Der Fotograf des Zweiten Weltkriegs
Der junge Fotograf Jewgeni Chaldej dokumentierte mit seinen Bildern den Krieg zwischen Nazi-Deutschland und der Sowjetunion. Das berühmteste ist nach 1945 zur Ikone geworden: Rotarmisten hissen die rote Fahne auf dem Berliner Reichstag. Jetzt erscheint Chaldejs Kriegstagebuch.
Ich wurde nach Murmansk beordert. Ich ging zu meinem Chef und sagte: Geben Sie mir hundert Meter Filmmaterial. Darauf sagte er: Hundert Meter! In zwei Wochen ist alles vorbei. Wozu brauchst du so viele Filme? Nein, ich gebe dir nur fünfzig Meter. Ich nahm die fünfzig Meter.
Das war am 22. Juni 1941. Nazi-Deutschland hatte die Sowjetunion überfallen und der junge Fotograf der sowjetischen Nachrichtenagentur TASS, Jewgeni Chaldej, musste an die Front, um Fotos zu machen. Vier Jahre begleitete Chaldej die Rote Armee, dokumentierte die Verwüstungen, die Morde, die Kämpfe – und am Ende das Hissen der Roten Fahne auf dem Berliner Reichstag.

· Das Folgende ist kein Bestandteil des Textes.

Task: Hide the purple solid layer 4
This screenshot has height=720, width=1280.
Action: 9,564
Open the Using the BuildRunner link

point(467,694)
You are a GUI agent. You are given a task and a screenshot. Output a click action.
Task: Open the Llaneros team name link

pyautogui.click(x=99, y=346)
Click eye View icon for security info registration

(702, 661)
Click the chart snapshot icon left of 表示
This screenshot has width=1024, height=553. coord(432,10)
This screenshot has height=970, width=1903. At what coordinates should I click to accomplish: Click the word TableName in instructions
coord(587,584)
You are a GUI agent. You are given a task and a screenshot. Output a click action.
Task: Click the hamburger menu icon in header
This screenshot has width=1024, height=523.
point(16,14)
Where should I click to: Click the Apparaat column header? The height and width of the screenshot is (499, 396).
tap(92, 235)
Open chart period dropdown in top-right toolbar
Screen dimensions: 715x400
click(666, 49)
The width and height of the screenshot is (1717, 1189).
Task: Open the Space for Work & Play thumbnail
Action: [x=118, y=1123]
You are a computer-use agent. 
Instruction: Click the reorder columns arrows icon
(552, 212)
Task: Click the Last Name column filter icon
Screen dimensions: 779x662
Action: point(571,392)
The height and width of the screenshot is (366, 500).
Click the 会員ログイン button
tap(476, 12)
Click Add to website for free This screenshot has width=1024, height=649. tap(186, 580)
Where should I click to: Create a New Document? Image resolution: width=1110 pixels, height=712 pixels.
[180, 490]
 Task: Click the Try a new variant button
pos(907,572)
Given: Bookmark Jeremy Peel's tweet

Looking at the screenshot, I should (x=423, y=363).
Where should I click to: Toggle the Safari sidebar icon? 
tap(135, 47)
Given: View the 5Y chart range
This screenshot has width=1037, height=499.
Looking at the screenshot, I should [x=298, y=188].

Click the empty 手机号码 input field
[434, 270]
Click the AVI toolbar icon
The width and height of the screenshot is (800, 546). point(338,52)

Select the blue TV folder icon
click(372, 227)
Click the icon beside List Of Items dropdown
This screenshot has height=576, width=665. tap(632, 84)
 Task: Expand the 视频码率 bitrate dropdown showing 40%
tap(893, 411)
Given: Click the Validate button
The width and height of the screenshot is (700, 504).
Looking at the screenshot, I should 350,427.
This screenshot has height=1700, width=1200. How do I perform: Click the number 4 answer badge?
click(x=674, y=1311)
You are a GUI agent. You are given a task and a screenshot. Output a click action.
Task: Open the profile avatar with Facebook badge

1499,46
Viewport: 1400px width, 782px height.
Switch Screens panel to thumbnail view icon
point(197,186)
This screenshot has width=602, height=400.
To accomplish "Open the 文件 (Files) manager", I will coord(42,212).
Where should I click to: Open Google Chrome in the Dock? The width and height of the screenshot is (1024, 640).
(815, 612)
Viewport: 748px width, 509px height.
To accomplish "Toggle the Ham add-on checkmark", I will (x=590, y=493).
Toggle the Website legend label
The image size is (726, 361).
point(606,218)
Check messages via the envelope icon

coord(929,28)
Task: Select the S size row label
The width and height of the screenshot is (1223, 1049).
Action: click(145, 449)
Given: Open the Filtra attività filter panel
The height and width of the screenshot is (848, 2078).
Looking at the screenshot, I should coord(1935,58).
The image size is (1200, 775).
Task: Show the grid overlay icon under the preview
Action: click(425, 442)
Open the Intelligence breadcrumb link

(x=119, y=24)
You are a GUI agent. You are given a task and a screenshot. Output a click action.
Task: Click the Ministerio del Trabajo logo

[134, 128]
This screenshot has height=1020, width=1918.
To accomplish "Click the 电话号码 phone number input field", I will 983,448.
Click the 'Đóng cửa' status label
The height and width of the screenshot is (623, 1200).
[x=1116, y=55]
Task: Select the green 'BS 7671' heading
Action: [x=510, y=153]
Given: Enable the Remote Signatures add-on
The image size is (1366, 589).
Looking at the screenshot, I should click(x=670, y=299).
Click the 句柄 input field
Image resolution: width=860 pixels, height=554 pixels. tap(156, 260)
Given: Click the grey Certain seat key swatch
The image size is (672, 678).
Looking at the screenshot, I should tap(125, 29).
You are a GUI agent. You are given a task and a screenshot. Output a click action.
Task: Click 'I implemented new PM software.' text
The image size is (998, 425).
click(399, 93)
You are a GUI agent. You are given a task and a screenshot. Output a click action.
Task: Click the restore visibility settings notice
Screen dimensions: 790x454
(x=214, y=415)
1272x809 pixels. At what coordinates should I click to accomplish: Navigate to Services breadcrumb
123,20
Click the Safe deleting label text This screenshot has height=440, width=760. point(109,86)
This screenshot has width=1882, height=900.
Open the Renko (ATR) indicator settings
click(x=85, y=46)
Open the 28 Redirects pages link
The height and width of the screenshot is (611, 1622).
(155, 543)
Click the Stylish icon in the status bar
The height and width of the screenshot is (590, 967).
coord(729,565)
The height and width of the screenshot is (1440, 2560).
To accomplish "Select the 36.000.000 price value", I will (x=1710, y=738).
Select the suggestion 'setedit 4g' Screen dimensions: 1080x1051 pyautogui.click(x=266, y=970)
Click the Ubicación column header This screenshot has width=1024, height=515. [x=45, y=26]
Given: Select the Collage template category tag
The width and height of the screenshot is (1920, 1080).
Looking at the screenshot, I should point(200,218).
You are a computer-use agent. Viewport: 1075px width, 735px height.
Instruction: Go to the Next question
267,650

Jetzt ist sein Kriegstagebuch erscheinen, herausgegeben von dem Berliner Galeristen Ernst Volland, der mit Chaldej befreundet war. Zusammen mit einer Abordnung der SPD war er Anfang der 90er-Jahre nach Moskau gereist, um am 50. Jahrestag des Überfalls auf die Sowjetunion einen Kranz niederzulegen. Bei dieser Gelegenheit kam es auch zu einer Begegnung mit früheren Kriegsfotografen.
"Dann gingen wir in den Nebenraum und da hingen einige Fotos von Chaldej und ich dachte, mich trifft der Schlag, - es war so - das ist ja der Mann, der diese Flagge auf dem Reichstag fotografiert hat."
1994 kam es zu einer ersten umfassenden Ausstellung mit Fotos von Jewgeni Chaldej in Berlin und anderen Städten der Bundesrepublik. Jetzt nun das Tagebuch, von dem damals nie die Rede gewesen war.
"Wir wissen eigentlich sehr wenig über den Hintergrund des Tagebuches. Wir haben das im Nachlass gefunden, die Tochter kam mit diesem Tagebuch an, das ist ein sehr kleines Heftchen, in dem handschriftlich zwei, drei Jahre des Krieges vom ersten Tag an beschrieben wurden. Wir haben das dann übersetzen lassen und waren dann überrascht, in welch präziser Sprache er die Kriegsszenen darstellt und haben uns dann entschlossen, das zu veröffentlichen."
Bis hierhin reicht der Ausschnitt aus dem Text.